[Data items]

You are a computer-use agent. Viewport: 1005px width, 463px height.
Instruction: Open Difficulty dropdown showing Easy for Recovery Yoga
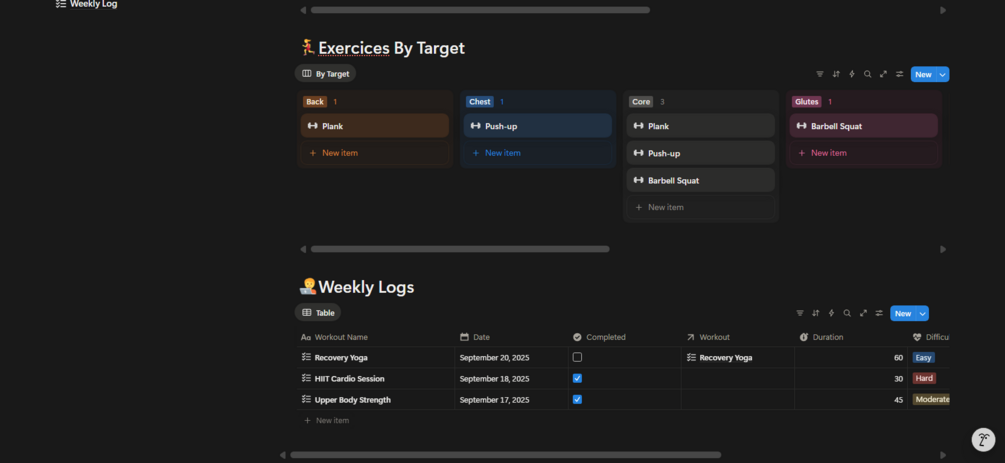tap(923, 357)
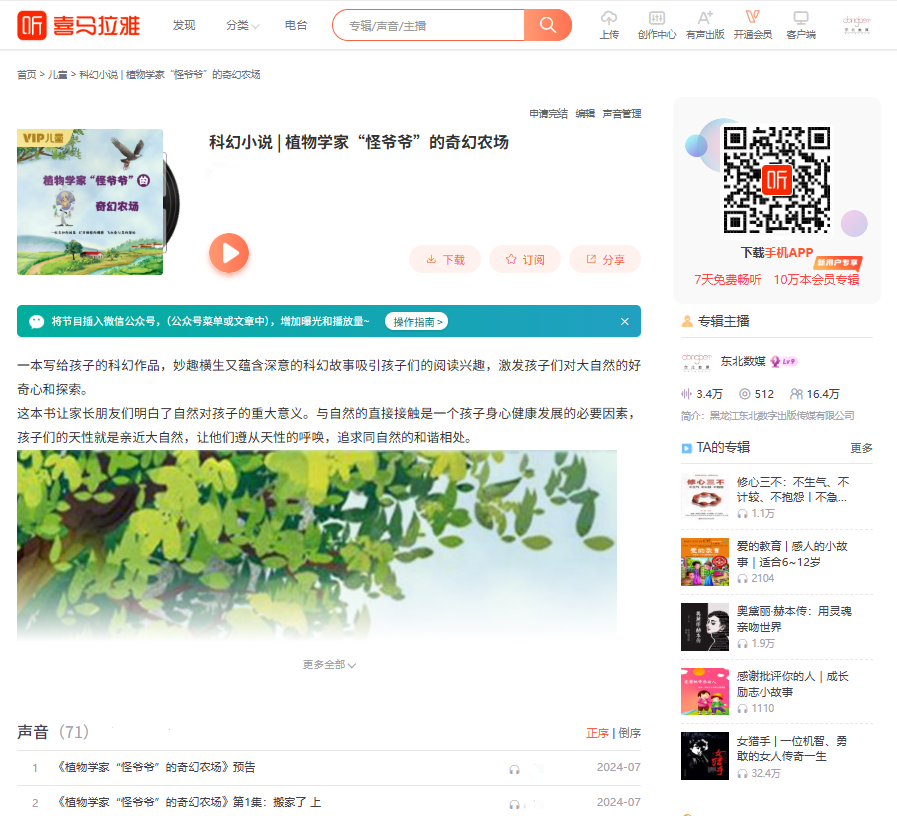Click the search magnifier button
This screenshot has width=897, height=816.
click(x=548, y=25)
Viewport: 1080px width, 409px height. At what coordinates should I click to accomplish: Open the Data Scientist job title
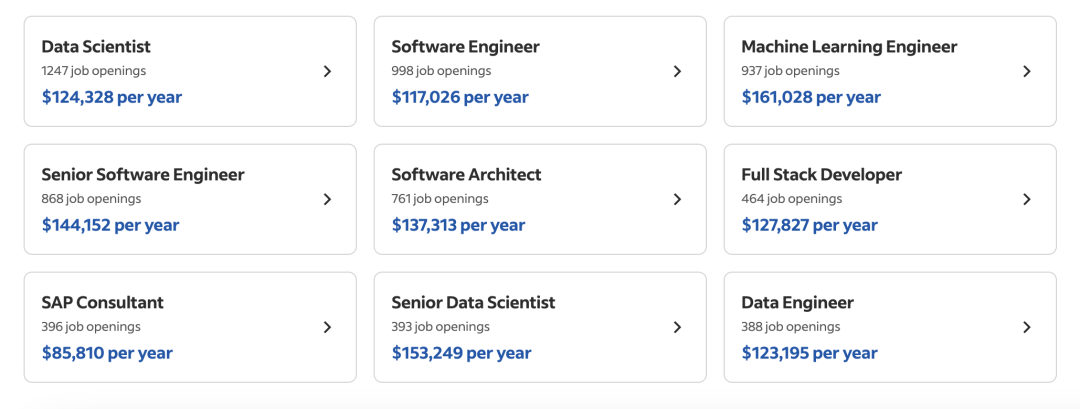[x=96, y=47]
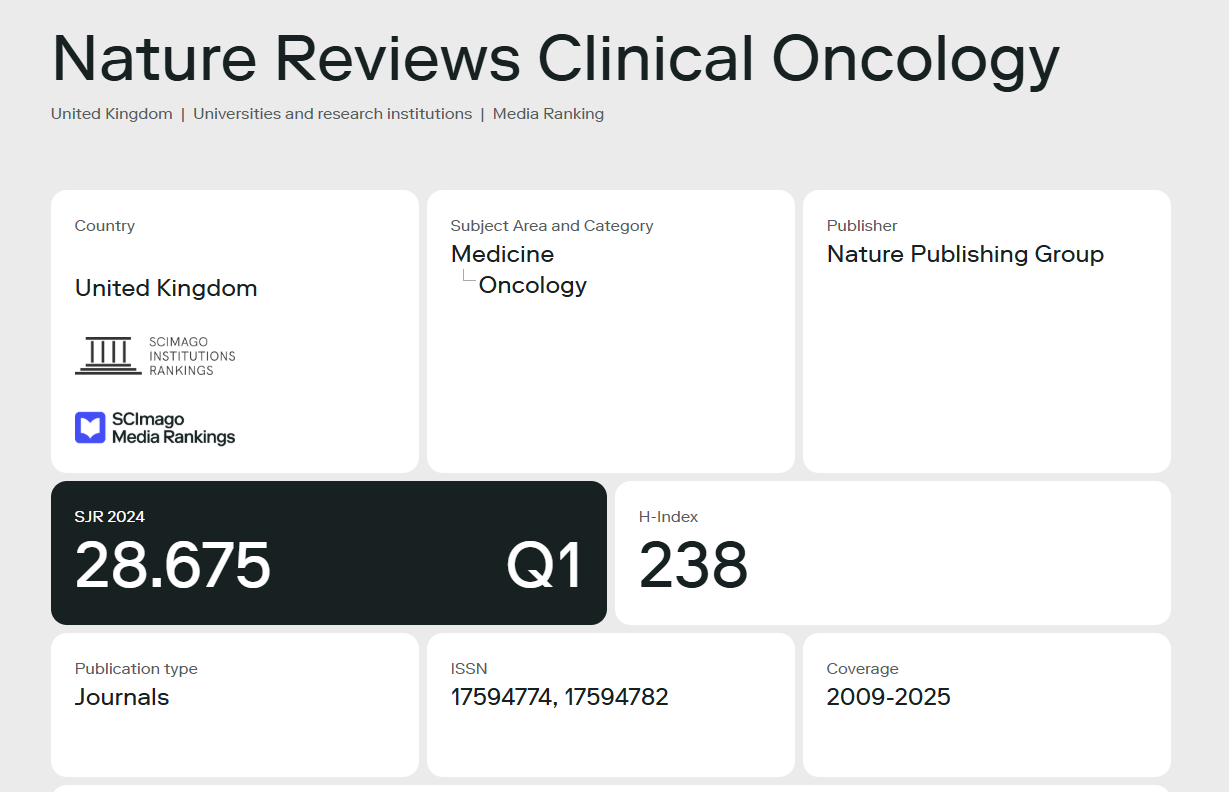Open the 'Medicine' subject area
The height and width of the screenshot is (792, 1229).
502,254
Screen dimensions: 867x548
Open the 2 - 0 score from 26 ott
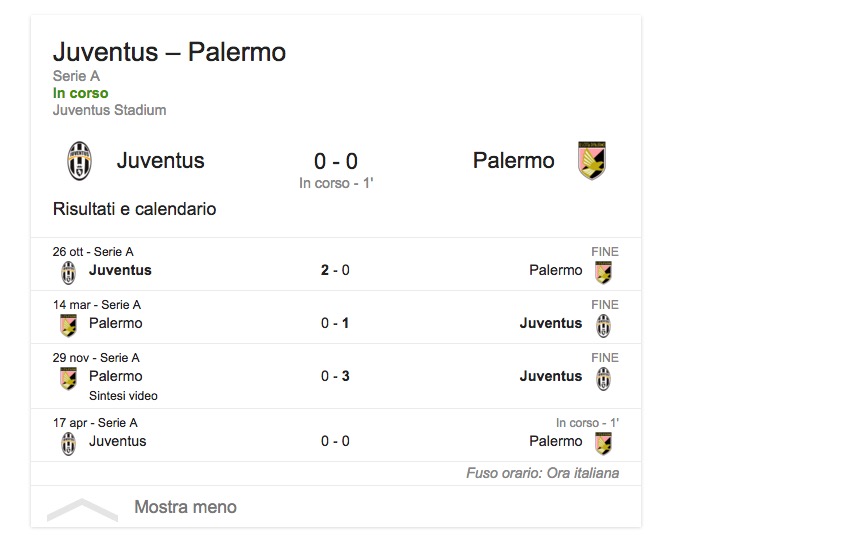(x=335, y=270)
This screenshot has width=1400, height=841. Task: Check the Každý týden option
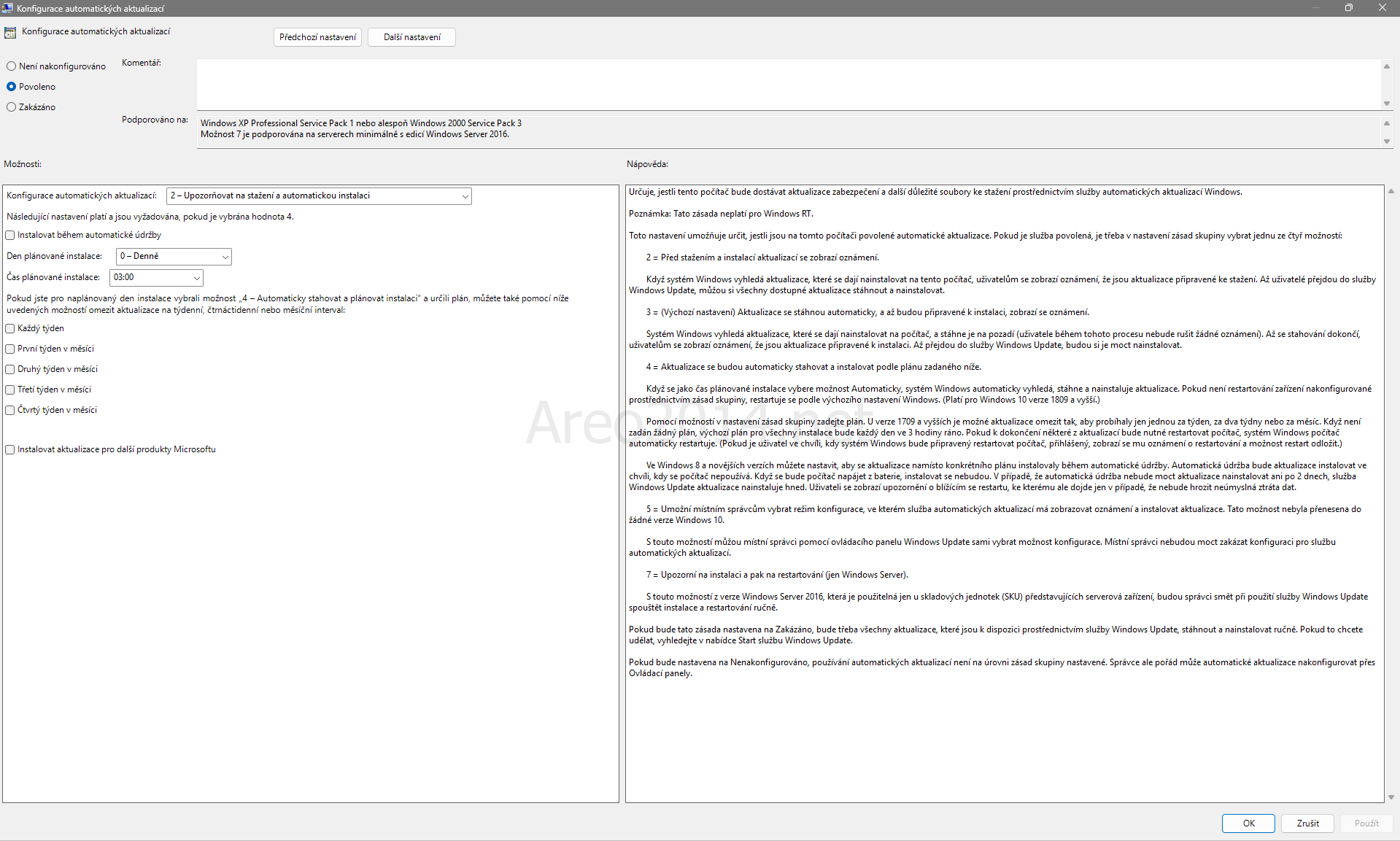(10, 328)
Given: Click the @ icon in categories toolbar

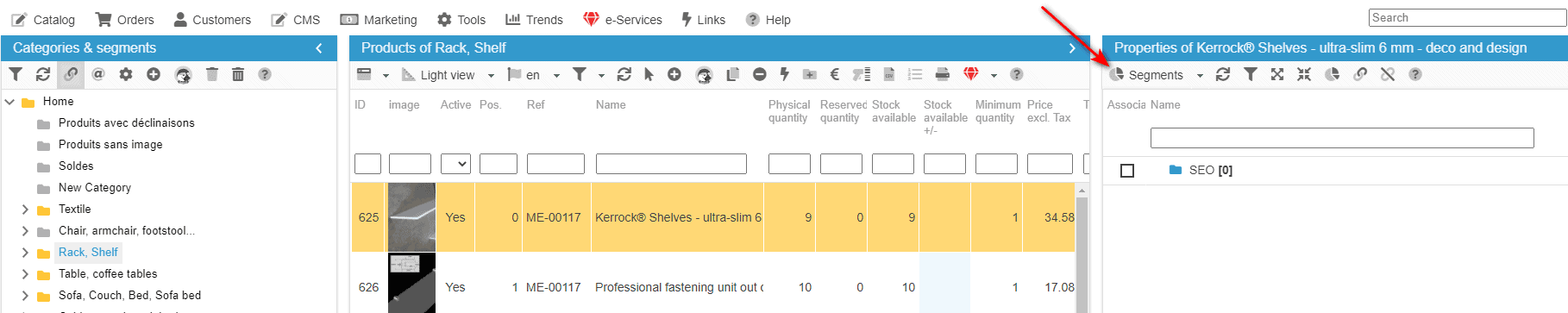Looking at the screenshot, I should (x=98, y=74).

# What the task asks
Transcribe, word for word, the line holding "Open the 2 - 0 score from 26 ott" and all lines after it in the entries above, ending with the last. Only those lines; no pictures.

# Worked solution
Open the 2 - 0 score from 26 ott
(x=335, y=270)
This screenshot has width=1400, height=841. Task: Check the Každý týden option
(10, 328)
Given: Click the @ icon in categories toolbar

Looking at the screenshot, I should (x=98, y=74).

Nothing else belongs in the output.